Work to complete: Nothing beyond the line containing "Image resolution: width=406" is to be printed; print exactly each line from the start of the records below through that line, leaving out pictures.

Records for the task:
--*--

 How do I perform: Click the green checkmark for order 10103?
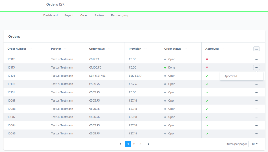point(207,76)
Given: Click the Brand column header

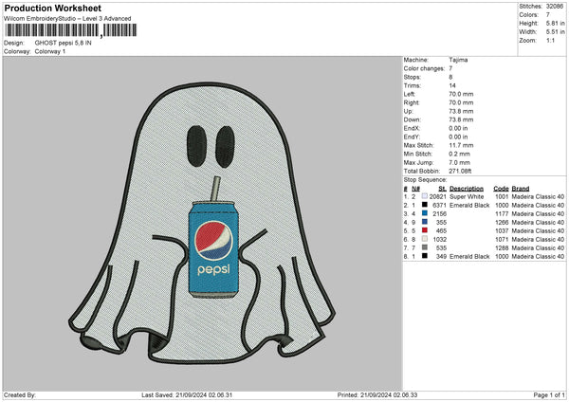Looking at the screenshot, I should (x=521, y=188).
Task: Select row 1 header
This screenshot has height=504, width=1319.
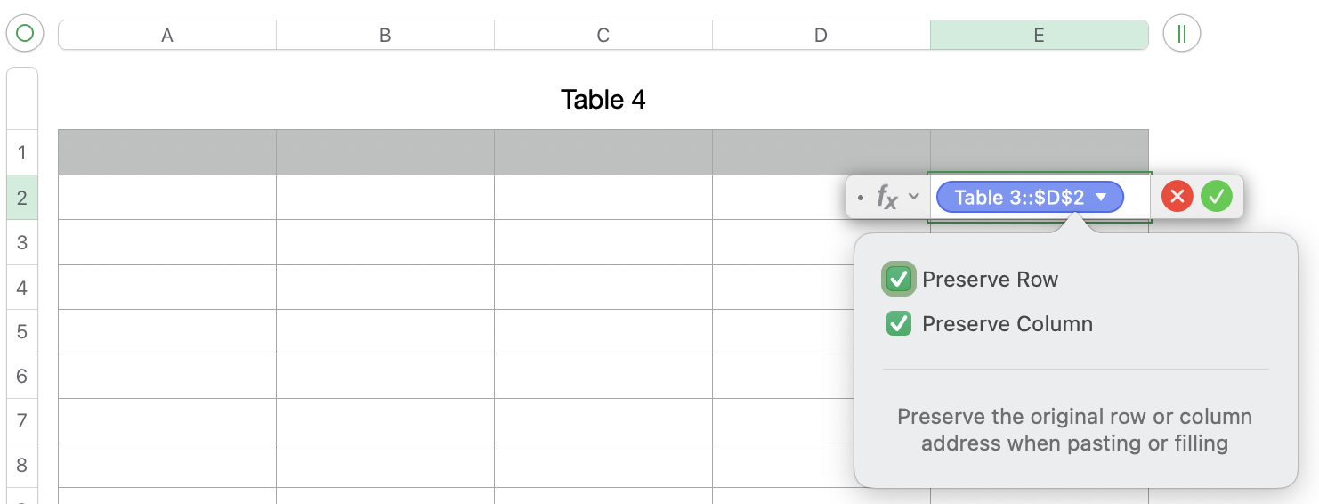Action: point(22,152)
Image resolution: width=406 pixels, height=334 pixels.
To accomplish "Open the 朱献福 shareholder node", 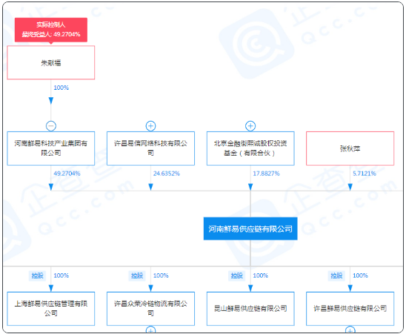I will pos(50,62).
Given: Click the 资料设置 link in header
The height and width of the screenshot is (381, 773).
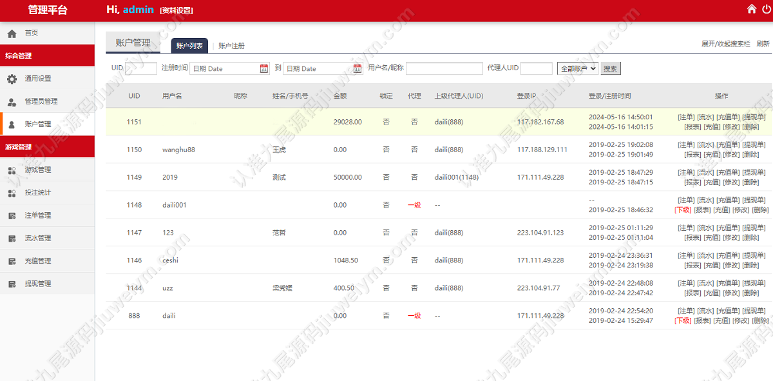Looking at the screenshot, I should pos(177,10).
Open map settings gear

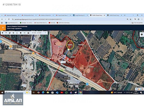[x=142, y=35]
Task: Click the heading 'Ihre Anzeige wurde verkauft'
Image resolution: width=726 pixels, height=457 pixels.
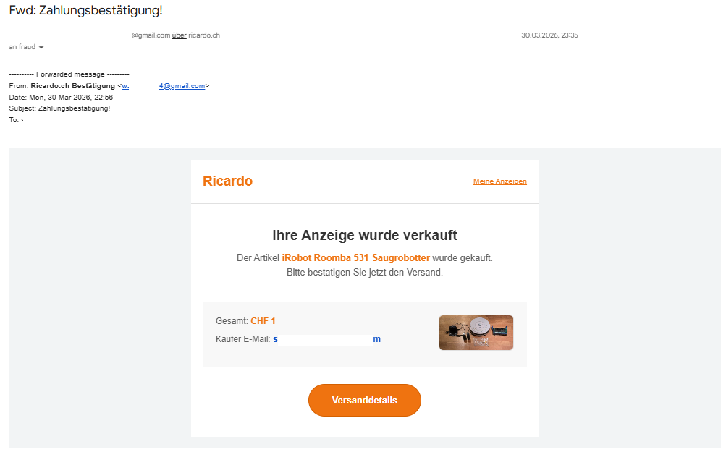Action: (364, 236)
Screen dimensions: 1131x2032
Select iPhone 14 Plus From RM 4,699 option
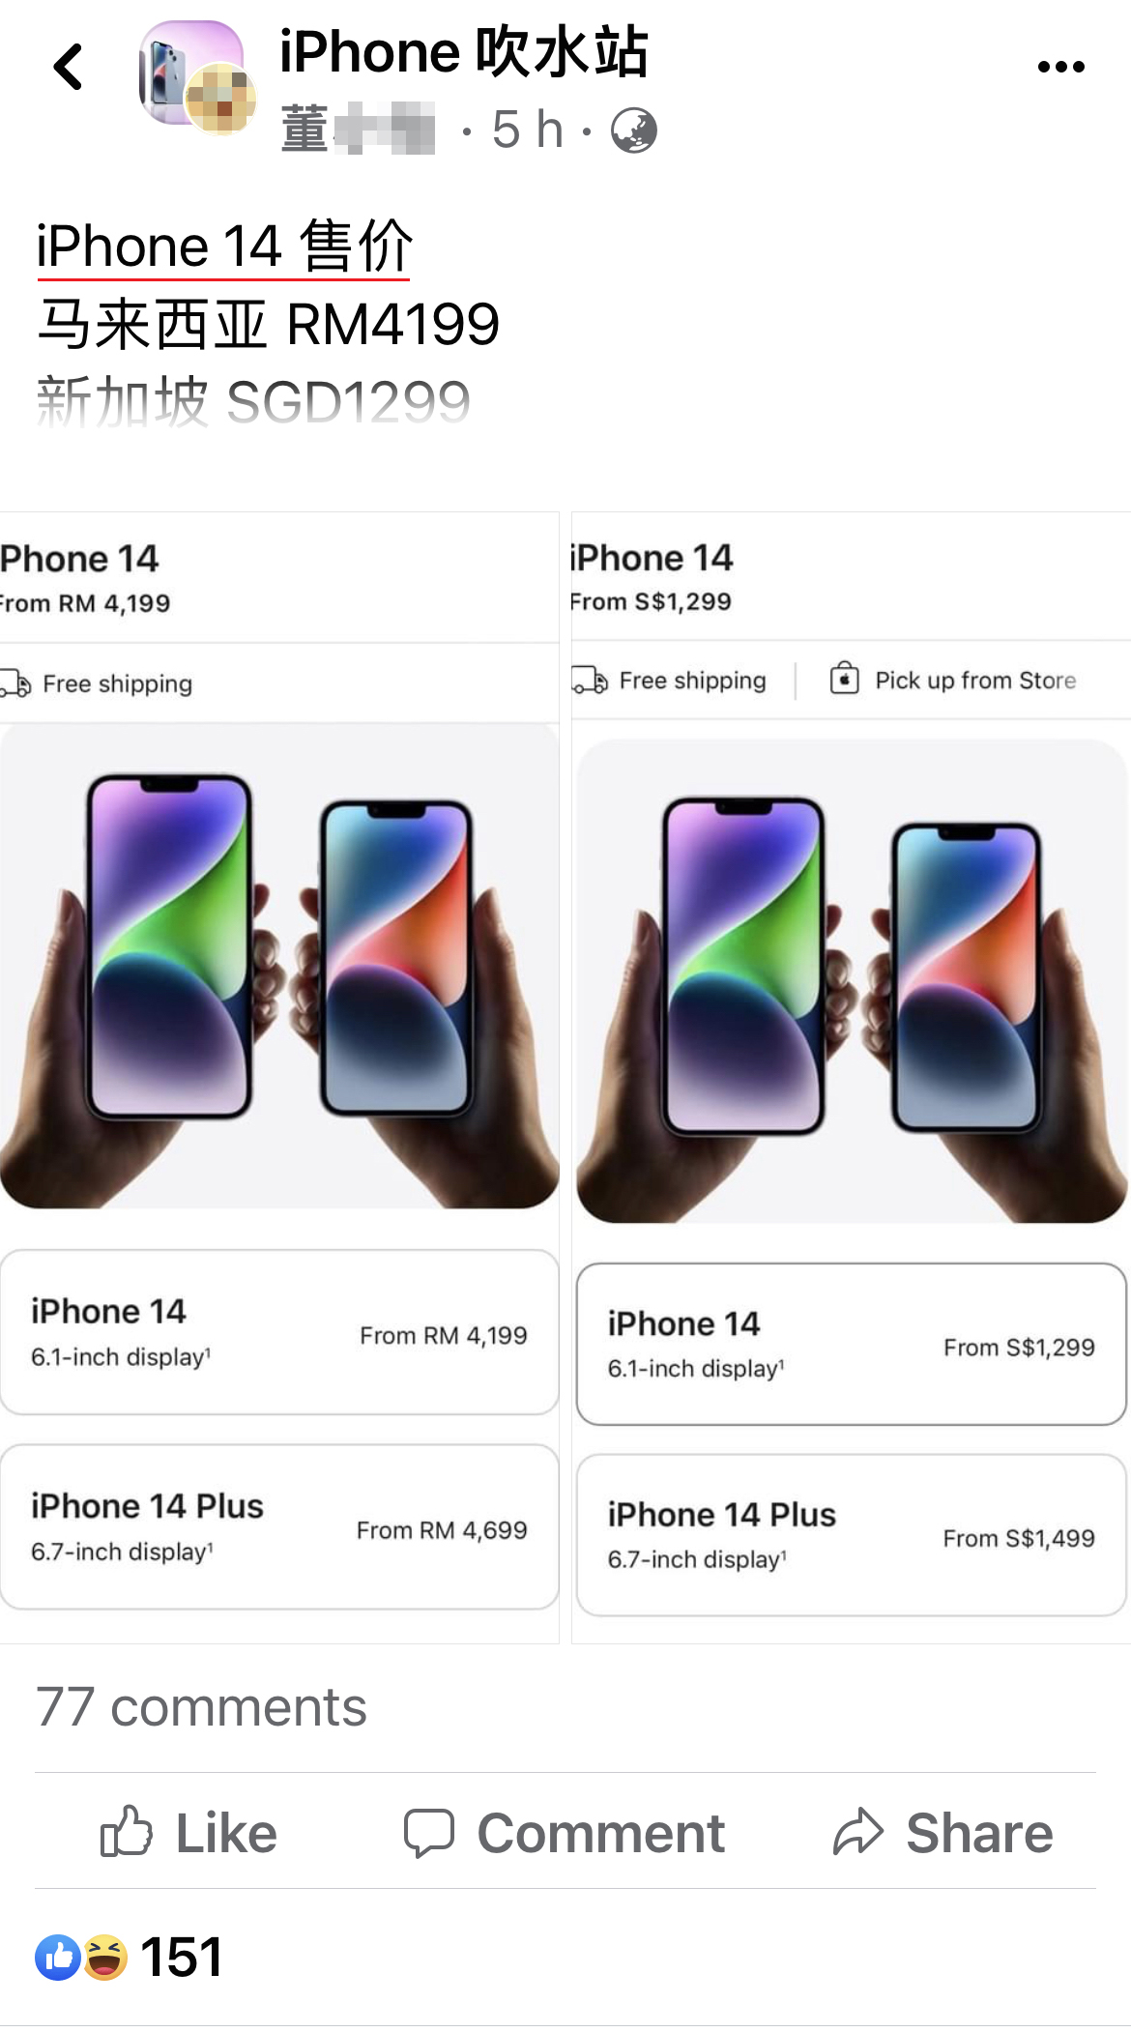[x=279, y=1527]
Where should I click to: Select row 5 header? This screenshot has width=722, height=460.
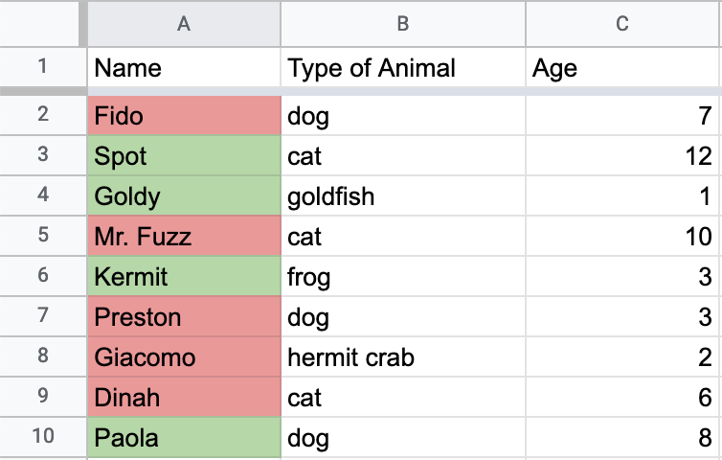pos(42,237)
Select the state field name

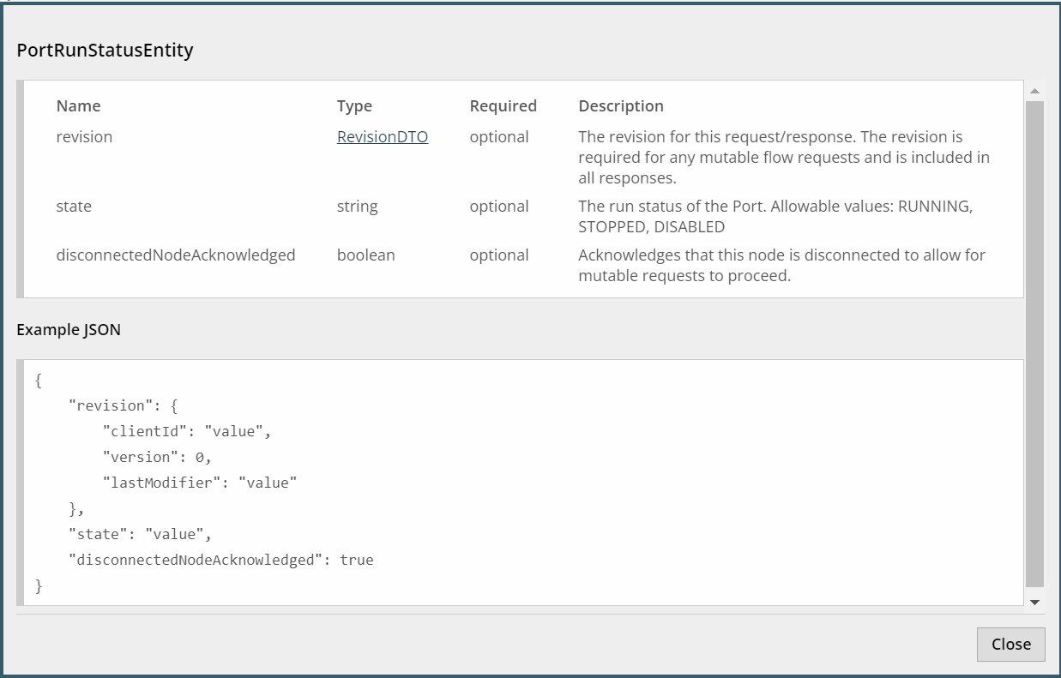tap(74, 207)
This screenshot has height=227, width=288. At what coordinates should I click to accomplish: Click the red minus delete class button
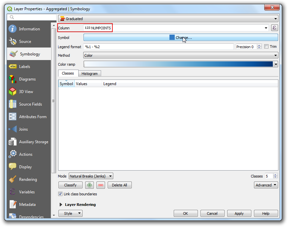click(x=101, y=185)
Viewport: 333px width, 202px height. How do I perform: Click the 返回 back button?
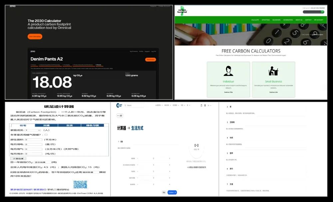coord(120,116)
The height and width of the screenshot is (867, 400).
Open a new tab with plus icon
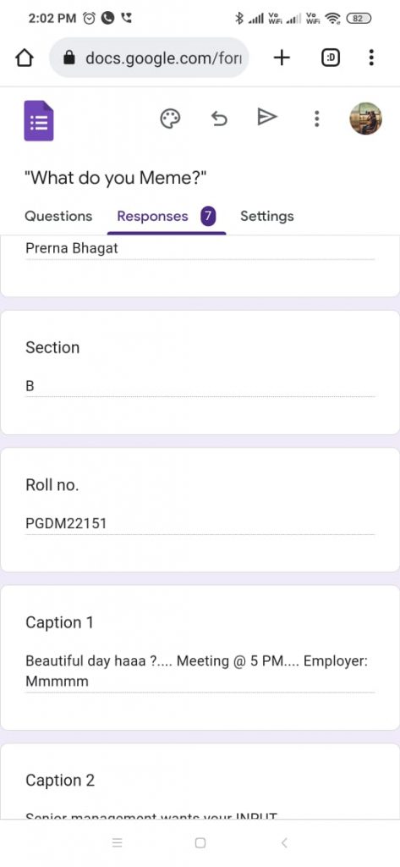(x=282, y=58)
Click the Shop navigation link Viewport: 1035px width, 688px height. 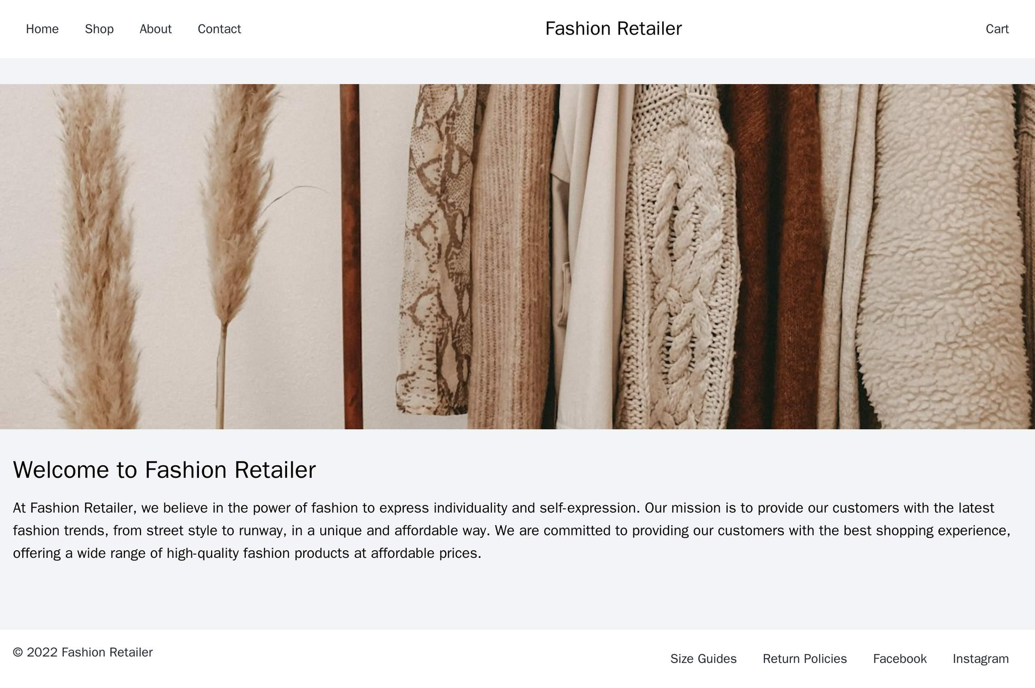coord(98,29)
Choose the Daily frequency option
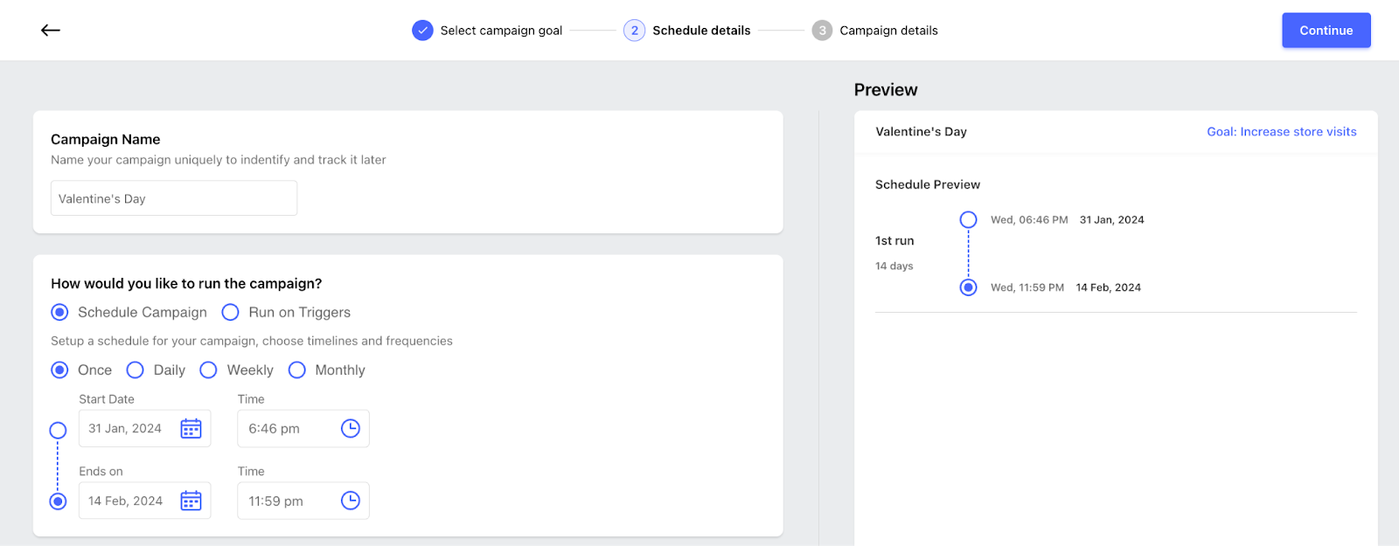This screenshot has width=1399, height=546. 135,370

--*--

Worked solution:
 How do I perform: Click the green checkmark for order 10103?
point(207,76)
Given: Click the Brand column header

Looking at the screenshot, I should (x=521, y=188).
Task: Select row 1 header
This screenshot has height=504, width=1319.
Action: point(22,152)
Image resolution: width=406 pixels, height=334 pixels.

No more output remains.